STATED EXERCISE: Count the lines in the rows below that contain the string "zoom", matching case exactly, and reply with the number alone.
===== RECORD SET
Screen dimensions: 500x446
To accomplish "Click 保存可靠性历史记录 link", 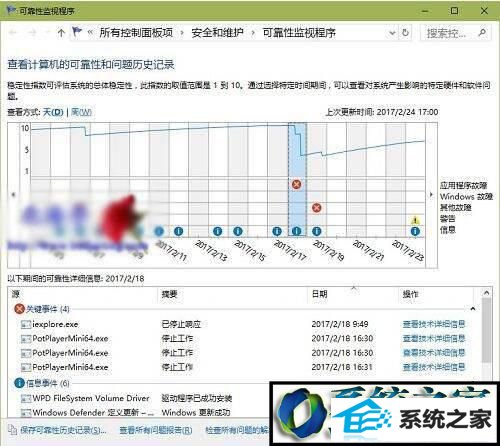I will coord(63,430).
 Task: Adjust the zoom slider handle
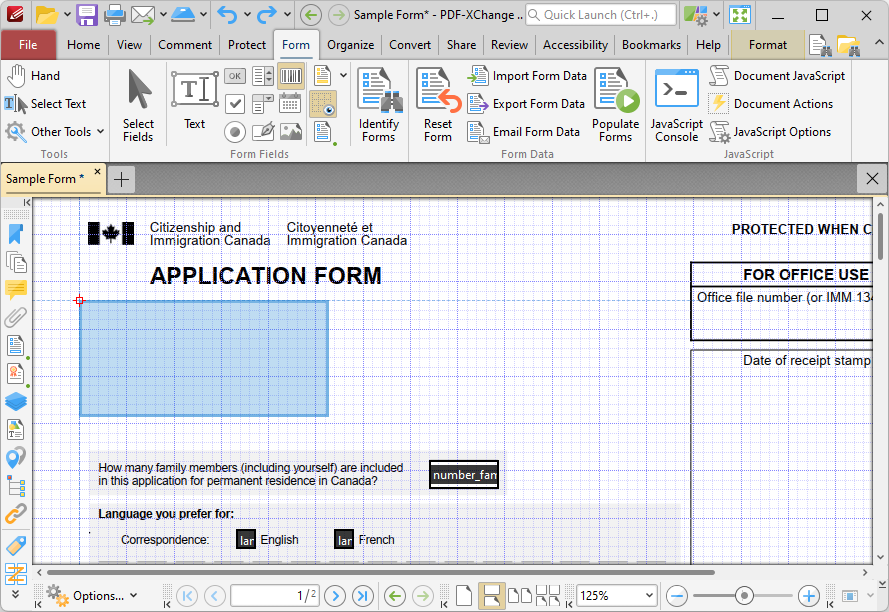(743, 596)

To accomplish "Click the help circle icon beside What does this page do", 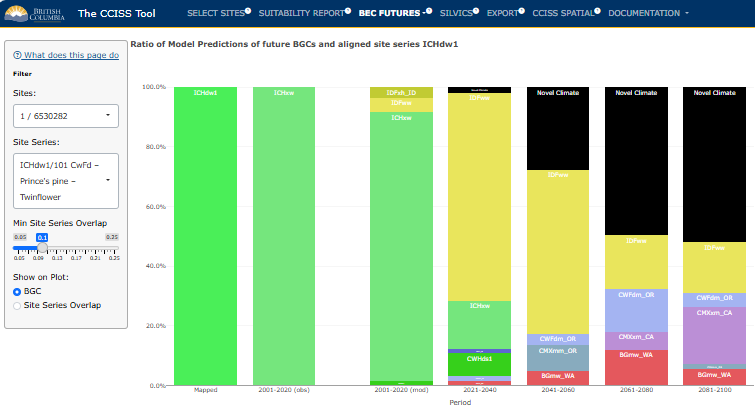I will 17,55.
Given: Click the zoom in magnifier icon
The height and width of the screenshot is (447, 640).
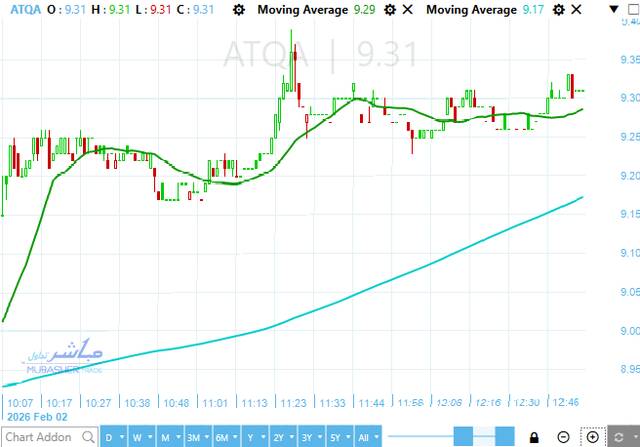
==========
EXERCISE RESPONSE: 2